Let there be a sequence of integers where a_1 is less than 2^101. For each a_i, multiply a_i by 5^100 in base 10, replace each digit with its remainder mod 2, and read that number in binary. Switch it to base 10 and call this number a_(i+1). Show that for any a_1 less than 2^101, the sequence is periodic and has period 2^n for some n.
what do you mean by "switch it to base 10"?
Do you mean read that string of 1's and 0's as a base-10 number,
or convert it to base 10?
I suggest you start with a smaller exponent, and see what happens if it is 2,3,4 etc.
5^100 is very large to work with.
I mean that you read it in base 2 and convert it to base 10. I looked at small exponents and I’m stuck. Any help please and thank you.
To show that the sequence is periodic and has a period of 2^n for some n, we need to analyze the pattern that occurs when we follow the given process.
Let's start by understanding the given process step by step.
1. Start with a given integer, a_1, which is less than 2^101.
2. Multiply a_1 by 5^100. This is essentially shifting the binary representation of a_1 to the left by 100 places because 5^100 is equivalent to (2^2 * 5^2)^100, which can be simplified to 2^200 * 25^100, and 25 is 2^2 * 5.
3. Replace each digit of the resulting number with its remainder mod 2. This step effectively converts the number to its binary representation, as in the binary representation, the only possible remainders when dividing by 2 are 0 and 1.
4. Read this binary representation in base 10. This step converts the number back to base 10.
5. We call this resulting number a_(i+1) and repeat the same process (steps 2-4) to obtain a_(i+2), a_(i+3), and so on.
Now, let's observe the pattern in this process:
Since we are replacing each digit of the number with its remainder mod 2, every digit in the resulting number will be either 0 or 1. This means that the new generated numbers a_(i+1), a_(i+2), a_(i+3), and so on will be binary numbers.
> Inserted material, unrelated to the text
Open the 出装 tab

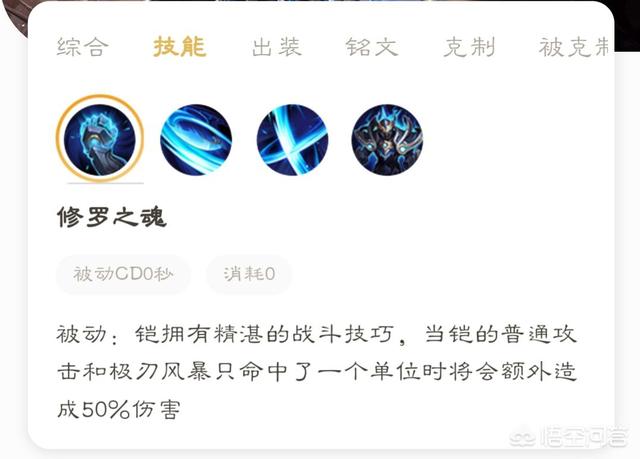pos(277,47)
Moreover, since we are multiplying by 5^100, which is a fixed value and does not change with each iteration, the rate at which each digit of the number changes will also be fixed. This implies that the pattern of digits in the binary representation of the resulting numbers will repeat after a certain number of iterations.
Now, let's consider the maximum possible length of the sequence (the period).
The length of the binary representation of a number n is given by ⌊log₂(n)⌋ + 1. In our case, a_(i+1) is a binary number, and its length is given by ⌊log₂(a_(i+1))⌋ + 1.
Since we are replacing each digit with its remainder mod 2, each digit will be either 0 or 1. This means that the maximum value of a_(i+1) will be when all the digits are 1, which is equivalent to 2^k - 1, where k is the number of digits.
Therefore, the maximum length of the sequence (the period) will be when a_(i+1) = 2^k - 1, where k is the number of digits in a_(i+1).
To calculate the maximum value of a_(i+1), we need to find the maximum number of digits (k) that a_(i+1) can have.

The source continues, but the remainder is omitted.